Meu tio vai amanhã para a Tijuca, e minha tia há de ter visitas. Vem amanhã ao jardim; estarei na janela do fundo, e contar-te-ei o que se passou. — Tua L...”

Eu faltaria à verdade e às regras mais elementares do romance se não dissesse que o rapaz leu e releu esta carta muitas vezes. Não faltaria tanto às regras do romance, mas faltaria com certeza à verdade, se não contasse que à sexta ou sétima leitura o nosso herói deu dois pulos no gabinete, pregou os olhos no teto e chegou a carta aos lábios.

A causa dessa alegria, na aparência inverossímil, sabê-la-á o leitor desde que eu lhe disser que o papel da carta era marcado, e que a marca constava de duas iniciais, Z. Y., que estas duas iniciais eram as de Zózimo Ypsilanti, e que este nome arrevesado era de um grego que naquele tempo negociava nesta praça.

— É dele, não há dúvida, dizia o rapaz consigo; creio que em nenhuma outra língua há quem se chame Z. Y. Não; Z. Y. tem um perfume helênico. Trata-se da sobrinha de Ypsilanti; é preciso tirar daqui as vantagens possíveis. Exploremos o assunto.

Toda esta cena se passara em frente do moleque, que, desde que viu o senhor dar pulos na sala, concluiu logicamente que estaria nas fronteiras da demência. Conseqüentemente, deu dois passos para a porta com idéia de fugir apenas visse da parte do Coelho algum gesto menos pacífico, e ir logo dar parte ao inspetor do quarteirão, medida aliás inteiramente inútil, porque o inspetor só estava em casa das Ave-Marias em diante.

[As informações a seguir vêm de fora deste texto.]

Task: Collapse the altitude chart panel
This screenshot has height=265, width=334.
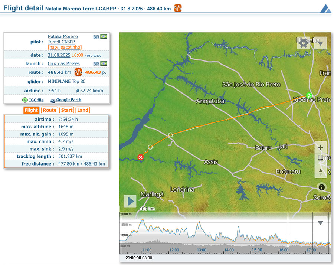Action: 320,223
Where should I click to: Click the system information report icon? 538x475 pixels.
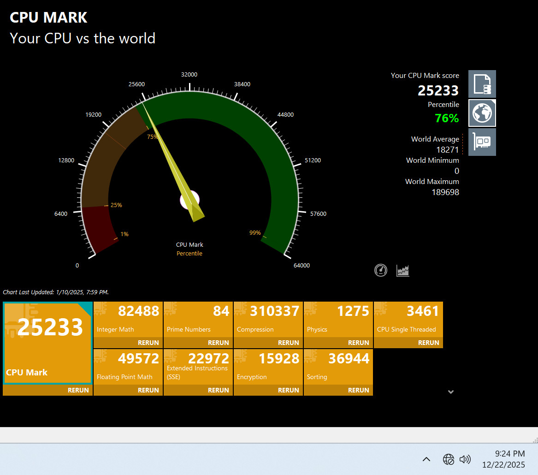pos(482,84)
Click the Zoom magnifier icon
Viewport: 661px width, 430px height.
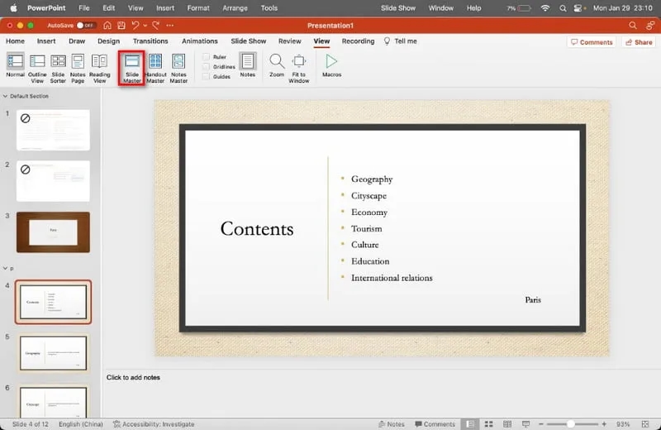[x=277, y=62]
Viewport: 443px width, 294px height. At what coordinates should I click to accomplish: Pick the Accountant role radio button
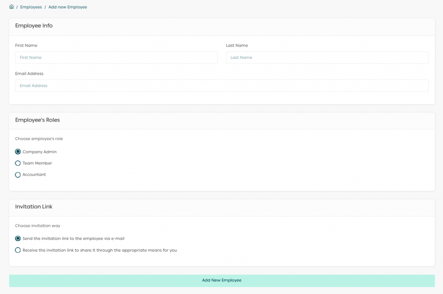pos(18,175)
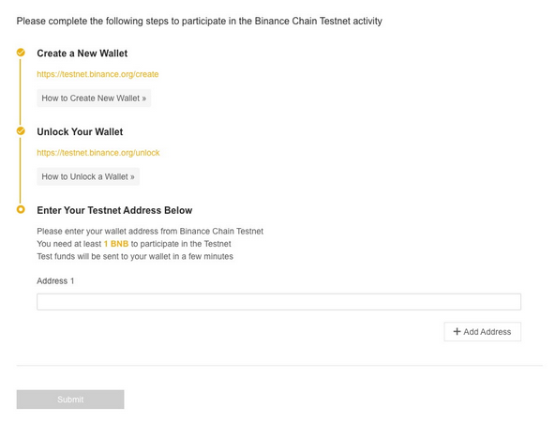Screen dimensions: 556x423
Task: Select the Create a New Wallet heading
Action: 82,53
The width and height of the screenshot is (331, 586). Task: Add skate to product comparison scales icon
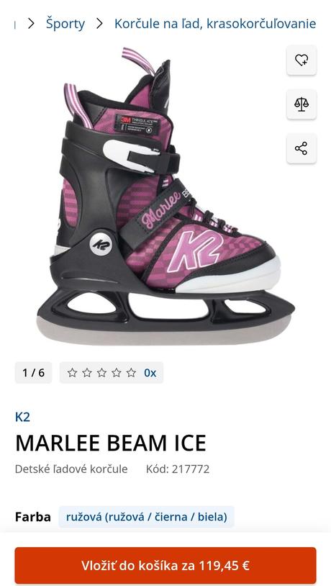click(301, 104)
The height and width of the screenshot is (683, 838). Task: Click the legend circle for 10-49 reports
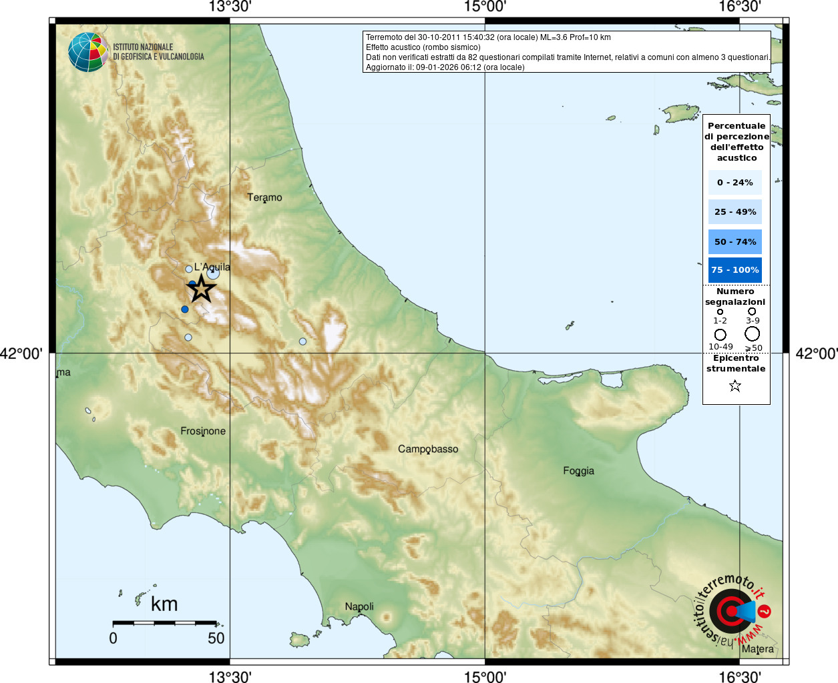720,335
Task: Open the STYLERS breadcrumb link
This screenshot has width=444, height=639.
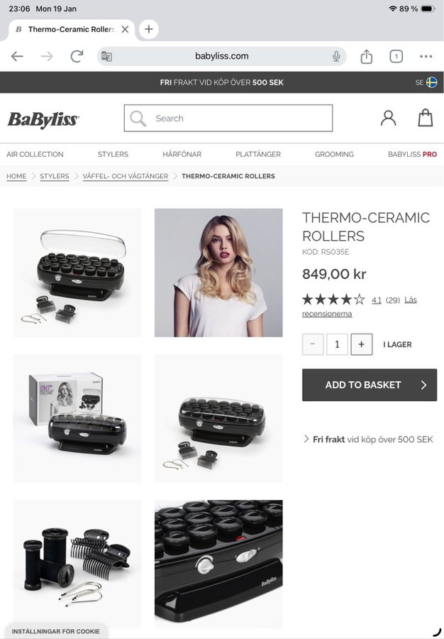Action: click(x=55, y=176)
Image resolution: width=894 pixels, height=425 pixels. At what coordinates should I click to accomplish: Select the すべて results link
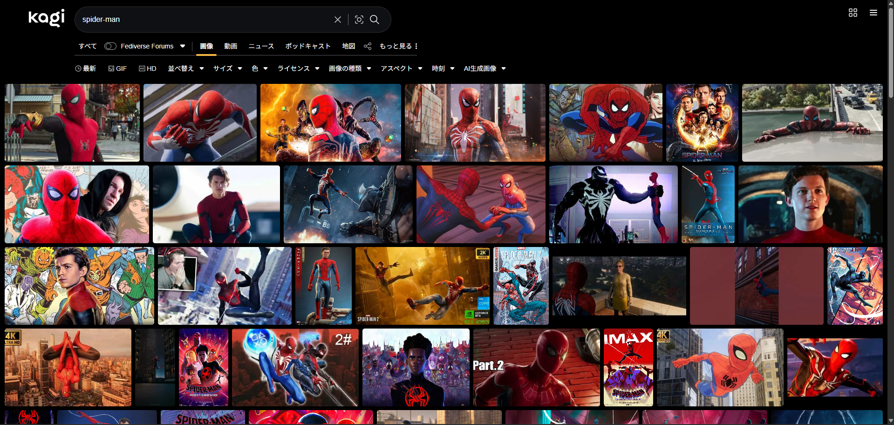(88, 46)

— José, disse Coelho, não é preciso ir levar o anúncio ao Jornal do Comércio. Viste-me dar dois pulos há pouco?

— Vi, sim, senhor.

— Foi de alegria, José; recebi uma carta de meu irmão que está na Bahia. Fizemos as pazes, e é por isso que estou alegre. Recomendo-te, porém, não digas isto a ninguém; toma estes seis mil-réis.

E deu-lhe as três notas que achara na carteira.

— Sim, senhor, obrigado.

José saiu do gabinete mais tranqüilo, contente com a explicação e o dinheiro.